[Exercise material Boundary: Start]

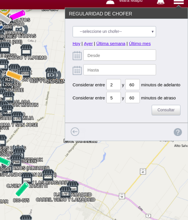
Task: Focus the Desde date input field
Action: [120, 55]
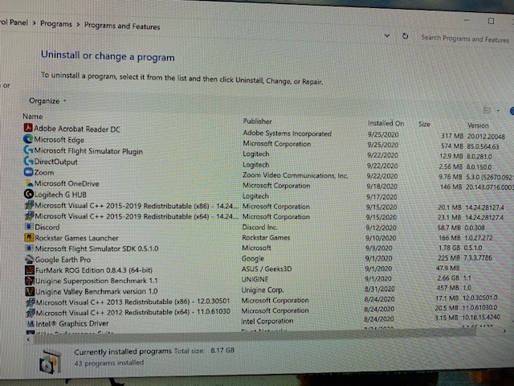Expand the address bar history dropdown
Viewport: 514px width, 386px height.
[387, 35]
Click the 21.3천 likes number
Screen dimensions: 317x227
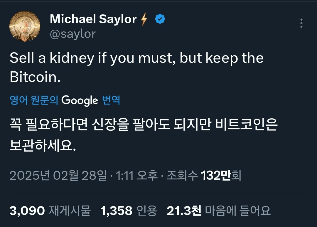(184, 211)
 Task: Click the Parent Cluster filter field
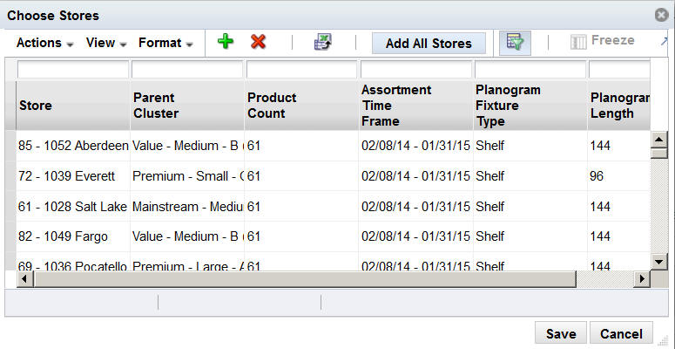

[Exercise material Boundary: End]

▸ What you will do
Could you return the lines in the entries above that contain "Click"?

▸ Answer space
Click the 21.3천 likes number
 Task: Click the Parent Cluster filter field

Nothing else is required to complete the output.